Concrete consequences are already visible. Developers are delaying or relocating builds, threatening the economic value tied to the UK's digital economy and government-designated AI Growth Zones. Grid upgrades will require tens of billions in new transmission investment, costs that could flow through to household and business bills if not offset by flexibility from the new loads themselves. In extreme scenarios, concentrated demand risks local voltage issues or reliability shortfalls, echoing isolated incidents seen elsewhere.
Less discussed are the countervailing opportunities and trade-offs. Many AI training tasks can pause, shift hours or curtail without loss, allowing data centres to act as demand-side resources that help balance wind and solar variability — particularly if sited near curtailed Scottish wind farms as NESO's chief recently suggested.

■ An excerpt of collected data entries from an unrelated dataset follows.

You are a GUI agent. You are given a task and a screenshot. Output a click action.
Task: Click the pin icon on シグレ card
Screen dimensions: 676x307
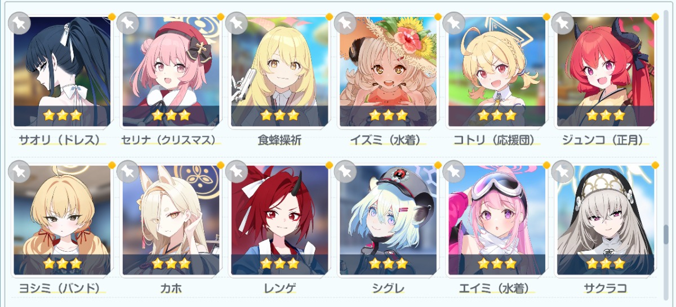click(x=345, y=171)
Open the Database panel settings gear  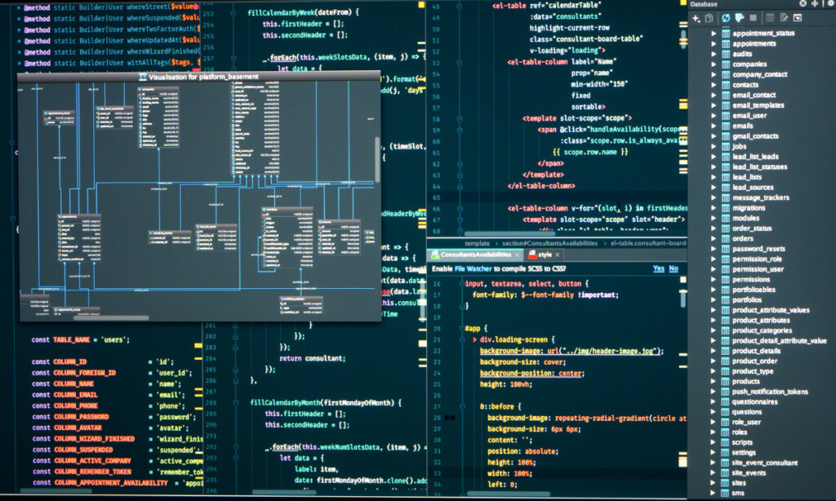(x=830, y=3)
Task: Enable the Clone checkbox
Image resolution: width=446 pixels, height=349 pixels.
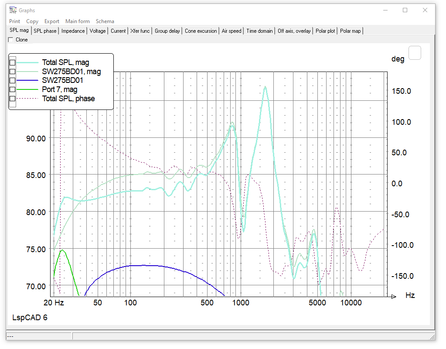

Operators are also exploring behind-the-meter generation and nuclear co-location to bypass queues, but this pits the need for rapid deployment against net-zero commitments and raises questions over interim fossil reliance. High British industrial electricity prices, the OECD's highest, further tilt decisions toward power-rich but remote sites over traditional hubs.
Sources
- https://www.oxfordeconomics.com/resource/the-uks-data-centre-boom-growth-trends-drivers-and-the-rising-power-challenge/
- https://www.datacenterdynamics.com/en/news/uks-national-grid-reports-surge-in-data-center-connection-requests/
- https://www.eversheds-sutherland.com/en/united-states/insights/data-centre-connections-and-ai-power-surge-uk-grid-seeks-urgent-solutions-to-demand-queue-crunch
- https://dso.nationalgrid.co.uk/downloads/15083/data-centre-impact-study2.pdf
- https://www.iea.org/reports/energy-and-ai
- https://www.belfercenter.org/research-analysis/ai-data-centers-us-electric-grid
You might also like
- Feb 24Powering National Renewal and Reinvigorating the Grid
- Feb 26Maximising Community Benefit from Renewables
- Mar 3Next Gen PPAs: What value can Demand Flex & Thermal Storage add?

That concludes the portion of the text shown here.